Le 17 juillet 2013, la CNIL a publié sur son site Web un article faisant le point sur l’avancement du projet européen (« Projet de règlement européen : agir vite dans un calendrier contraint« ).

Annoncé initialement fin 2013-début 2014, le projet définitif ne serait finalement pas adopté avant mars 2014. Ce retard doit être vu comme une opportunité de mieux se préparer à un régime imposant des sanctions plus draconiennes et une documentation plus lourde.

Quelques points importants à retenir :

  • Montant des amendes : 2% du CA global d’un groupe – soit l’équivalent d’1.2 Milliard de dollars pour Microsoft en 2008 –  et 1.000.000 d’euros pour un organisme public ;
  • Des études d’impact sur les risques pour les personnes concernant certains traitements sensibles ;
  • Obligation de notifier les failles de sécurité à la CNIL ;
  • Obligation d’informer sur les durées de conservation, respect du droit à l’oubli
  • Une nette tendance à aller vers plus d’opt-in

La CNIL liste les sujets les plus débattus :

  • La définition des données personnelles dans le contexte de l’explosion du numérique, où l’on peut cibler une personne sans l’identifier directement, et les risques associés à l’application d’un régime allégé pour les données pseudonymes;
  • Le renforcement des droits des individus avec la consécration du droit à l’oubli numérique et de la portabilité des données ;
  • La nécessaire mise en place, en contrepartie de la simplification des formalités administratives, d’instruments de responsabilisation des responsables de traitement et sous-traitants, tels que les analyses d’impact, les correspondants Informatique et Libertés, et l’obligation de documentation ;
  • La faiblesse de l’encadrement des transferts de données hors UE reposant sur des instruments juridiques non contraignants ou sur une auto-évaluation des risques et des garanties par l’exportateur de données, sans référentiel établi ni contrôle des autorités de protection ;
  • La difficile conciliation entre la compétence exclusive d’une autorité de protection dont la désignation est laissée au choix de l’entreprise et le droit à un recours effectif pour les citoyens concernés dans leur pays de résidence.

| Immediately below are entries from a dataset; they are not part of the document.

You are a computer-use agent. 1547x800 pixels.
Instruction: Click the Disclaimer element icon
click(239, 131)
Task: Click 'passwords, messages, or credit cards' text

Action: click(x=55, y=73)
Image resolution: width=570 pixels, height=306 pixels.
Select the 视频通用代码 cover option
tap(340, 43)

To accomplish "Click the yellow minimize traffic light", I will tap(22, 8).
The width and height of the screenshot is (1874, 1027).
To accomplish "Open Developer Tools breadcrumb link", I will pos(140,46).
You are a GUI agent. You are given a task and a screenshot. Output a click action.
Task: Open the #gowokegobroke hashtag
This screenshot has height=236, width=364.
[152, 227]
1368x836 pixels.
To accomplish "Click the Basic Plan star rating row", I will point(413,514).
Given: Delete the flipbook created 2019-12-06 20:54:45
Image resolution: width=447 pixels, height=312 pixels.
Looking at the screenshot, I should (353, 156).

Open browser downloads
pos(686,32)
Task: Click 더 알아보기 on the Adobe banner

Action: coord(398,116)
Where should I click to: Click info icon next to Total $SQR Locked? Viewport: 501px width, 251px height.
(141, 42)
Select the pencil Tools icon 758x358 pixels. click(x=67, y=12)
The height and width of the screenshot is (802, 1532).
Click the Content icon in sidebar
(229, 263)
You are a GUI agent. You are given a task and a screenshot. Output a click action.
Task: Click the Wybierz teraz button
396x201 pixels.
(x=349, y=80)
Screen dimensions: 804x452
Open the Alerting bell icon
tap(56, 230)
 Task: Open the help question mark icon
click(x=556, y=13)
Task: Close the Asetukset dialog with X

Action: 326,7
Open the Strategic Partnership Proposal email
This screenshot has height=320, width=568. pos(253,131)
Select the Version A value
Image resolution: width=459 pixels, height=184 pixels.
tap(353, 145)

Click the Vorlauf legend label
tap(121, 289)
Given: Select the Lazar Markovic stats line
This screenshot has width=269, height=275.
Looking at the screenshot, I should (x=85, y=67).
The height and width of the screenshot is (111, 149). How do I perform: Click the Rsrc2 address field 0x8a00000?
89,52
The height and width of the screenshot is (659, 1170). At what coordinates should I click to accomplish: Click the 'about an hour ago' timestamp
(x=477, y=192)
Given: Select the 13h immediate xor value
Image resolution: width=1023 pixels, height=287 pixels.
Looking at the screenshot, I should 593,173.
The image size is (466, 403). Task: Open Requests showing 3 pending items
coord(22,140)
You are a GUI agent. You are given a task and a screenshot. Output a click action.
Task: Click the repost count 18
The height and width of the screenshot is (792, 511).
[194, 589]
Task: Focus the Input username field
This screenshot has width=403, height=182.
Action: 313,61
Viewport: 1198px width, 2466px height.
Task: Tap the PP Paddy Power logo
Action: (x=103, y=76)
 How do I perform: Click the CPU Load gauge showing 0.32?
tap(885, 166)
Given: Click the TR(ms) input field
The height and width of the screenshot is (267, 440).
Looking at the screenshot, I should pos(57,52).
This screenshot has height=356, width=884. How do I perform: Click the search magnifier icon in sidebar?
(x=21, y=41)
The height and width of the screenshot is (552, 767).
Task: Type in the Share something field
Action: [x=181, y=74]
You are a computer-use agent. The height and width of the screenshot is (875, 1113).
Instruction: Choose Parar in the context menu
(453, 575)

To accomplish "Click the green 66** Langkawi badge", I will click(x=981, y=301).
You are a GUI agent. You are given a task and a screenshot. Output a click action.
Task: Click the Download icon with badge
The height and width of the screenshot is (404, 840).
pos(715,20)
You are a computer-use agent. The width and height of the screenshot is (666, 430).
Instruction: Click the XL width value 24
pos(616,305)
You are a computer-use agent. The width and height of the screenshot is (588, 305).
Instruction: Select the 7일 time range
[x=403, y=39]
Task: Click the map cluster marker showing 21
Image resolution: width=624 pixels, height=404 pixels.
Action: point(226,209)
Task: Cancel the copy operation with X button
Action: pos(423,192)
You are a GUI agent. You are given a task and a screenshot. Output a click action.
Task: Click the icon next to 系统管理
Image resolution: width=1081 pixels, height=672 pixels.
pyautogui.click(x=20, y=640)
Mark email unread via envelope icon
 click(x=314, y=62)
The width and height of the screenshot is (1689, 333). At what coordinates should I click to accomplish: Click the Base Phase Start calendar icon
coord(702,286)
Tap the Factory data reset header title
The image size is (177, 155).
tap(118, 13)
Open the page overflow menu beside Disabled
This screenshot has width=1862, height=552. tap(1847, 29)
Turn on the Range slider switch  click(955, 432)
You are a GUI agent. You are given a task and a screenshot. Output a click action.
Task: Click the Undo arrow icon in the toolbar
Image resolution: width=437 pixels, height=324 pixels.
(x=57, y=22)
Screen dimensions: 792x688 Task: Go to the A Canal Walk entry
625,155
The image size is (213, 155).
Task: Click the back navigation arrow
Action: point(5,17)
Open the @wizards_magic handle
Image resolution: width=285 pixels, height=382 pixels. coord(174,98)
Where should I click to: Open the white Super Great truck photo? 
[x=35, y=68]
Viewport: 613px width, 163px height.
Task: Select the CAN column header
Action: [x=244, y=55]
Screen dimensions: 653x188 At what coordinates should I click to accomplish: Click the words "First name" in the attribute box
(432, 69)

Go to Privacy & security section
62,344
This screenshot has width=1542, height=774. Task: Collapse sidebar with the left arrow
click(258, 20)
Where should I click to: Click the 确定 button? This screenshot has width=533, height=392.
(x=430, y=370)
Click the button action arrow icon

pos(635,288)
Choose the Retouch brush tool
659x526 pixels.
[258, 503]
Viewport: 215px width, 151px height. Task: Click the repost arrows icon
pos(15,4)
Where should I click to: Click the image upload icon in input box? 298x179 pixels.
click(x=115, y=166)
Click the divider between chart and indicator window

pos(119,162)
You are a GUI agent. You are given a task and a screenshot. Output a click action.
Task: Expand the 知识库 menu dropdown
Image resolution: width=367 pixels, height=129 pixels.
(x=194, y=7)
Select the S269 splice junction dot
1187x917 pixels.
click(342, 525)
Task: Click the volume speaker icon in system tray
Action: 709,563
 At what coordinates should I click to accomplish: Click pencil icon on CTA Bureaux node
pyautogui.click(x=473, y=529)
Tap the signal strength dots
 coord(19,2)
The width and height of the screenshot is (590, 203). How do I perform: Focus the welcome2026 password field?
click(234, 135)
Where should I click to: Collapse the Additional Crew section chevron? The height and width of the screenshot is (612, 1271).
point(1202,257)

Un retard expliqué par l’affaire PRISM ?

Le 19 juillet 2013 à Vilnius, la Vice Présidente Vivian Reding a ré-affirmé l’importance du projet de révision (Mémo de la Commission Européenne) : « l’ensemble des institutions de l’UE sont d’accords pour joindre leur force afin de doter notre continent d’une législation forte en matière de protection des données personnelles (…) PRISM a sonné comme un réveille : la réforme de la protection des données et la réponse de l’Europe ».

Elle annonce d’ailleurs réévaluation du Safe Harbour par la Commission, dont les résultats seront présentés d’ici la fin de l’année.